PowerPoint Presentation
COMP30023 – Computer
Copyright By PowCoder代写 加微信 powcoder
Application Layer – HTTP and HTML
• History of the internet
• Network Protocol Models (stacks)
• OSI vs TCP/IP
• Acknowledgement:
• These slides are minor modifications of those prepared by
University of Melbourne
• Top-down approach
– We’ll gradually peel away the layers over the coming weeks
• Application Layer
– HTTP (the web protocol), and in relation to it, HTML
• Wireshark – viewing network protocols in real-time
University of Melbourne
• Sir Tim Berners-Lee
– 1984 return to CERN (TCP/IP installed)
– Saw many online databases with different access
mechanisms (FTP, Gopher, …)
– 1989 wrote the proposal “a large hypertext
database with typed links” (No takers)
– by 1990, had designed and built: HTTP, HTML,
httpd, WorldWideWeb (browser)
– 1992 left for MIT, after CERN IT Head described it
as a misallocation of resources
• Hypertext
– coined the term in 1963
– Creation and use of linked content
World Wide Web – A Short History
University of Melbourne
• The vision was that HTTP would be the “glue” between data on different existing
– e.g., FTP (file transfer protocol) – many files available for download
• GOPHER – distributed database developed at U. Minnesota in 1991
– Hierarchical file structure
– More suited for text interfaces – lower network overhead
– February 1993, charging for server
• May 1994 first International WWW Conference (at CERN)

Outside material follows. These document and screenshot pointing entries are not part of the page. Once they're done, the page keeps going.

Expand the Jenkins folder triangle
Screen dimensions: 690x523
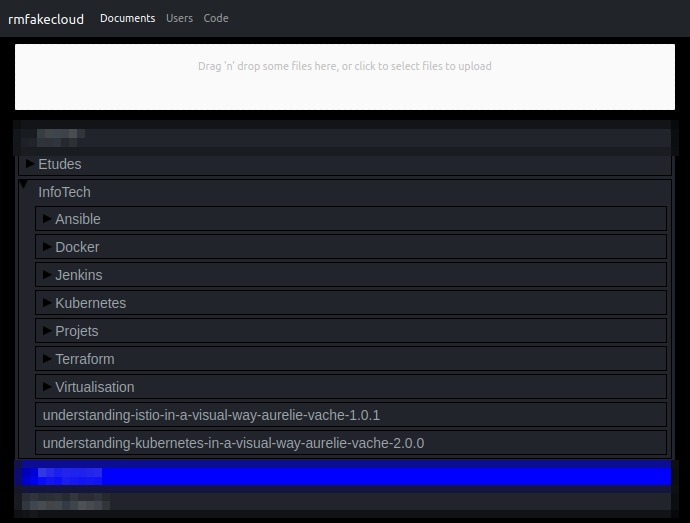47,275
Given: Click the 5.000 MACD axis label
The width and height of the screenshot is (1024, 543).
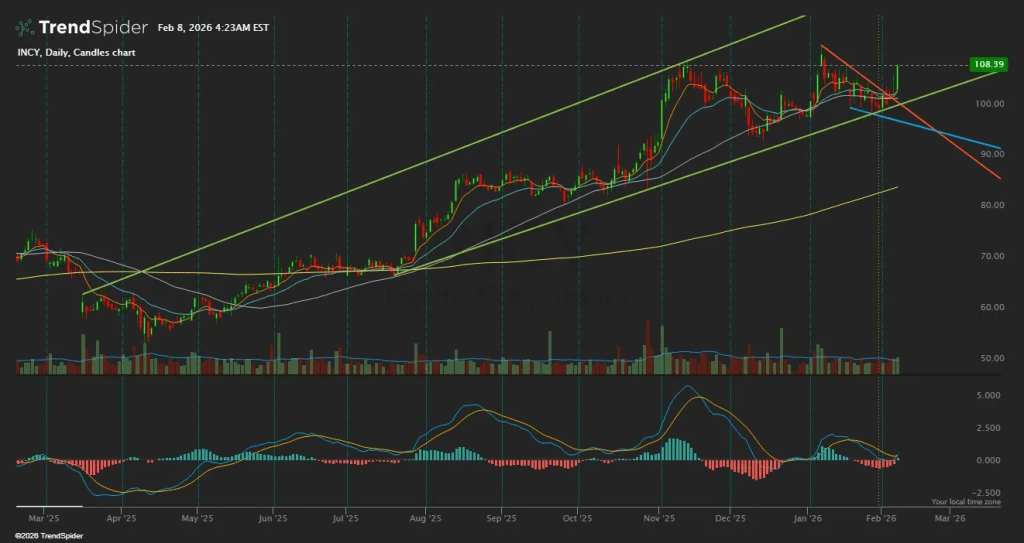Looking at the screenshot, I should (987, 395).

• September 1994 W3C formed (DARPA & European Community)
– Standardisation of web technologies – royalty free
• Browser wars 1994-1998 (Microsoft vs. Netscape)
• 1999 – 2001 .com boom
• 2002+ Ubiquitous web
• Web 2.0 – semantic web, social media
World Wide Web – A Short History
University of Melbourne
• Client – typically a browser based access to pages
• Server – daemon based content delivery of pages
• URL ≈ Protocol + DNS Name + file name
WWW – Components
University of Melbourne
TN 4th 7-19
WWW – Architecture
University of Melbourne
TN 5th 7-18
• HyperText Transfer Protocol
– Defined everything needed for the web
• TCP/IP Model vs OSI Model
– Application layer (except compression/encoding – Presentation)
• Resources are referred to by URLs
HTTP – Overview
University of Melbourne
• Uniform Resource Locator
– Sir Tim called it the “universal resource locator”
– Defined in original HTTP specification
– An address for a resource
– Can be relative “./nextpage.html” or absolute “http://www.google.com”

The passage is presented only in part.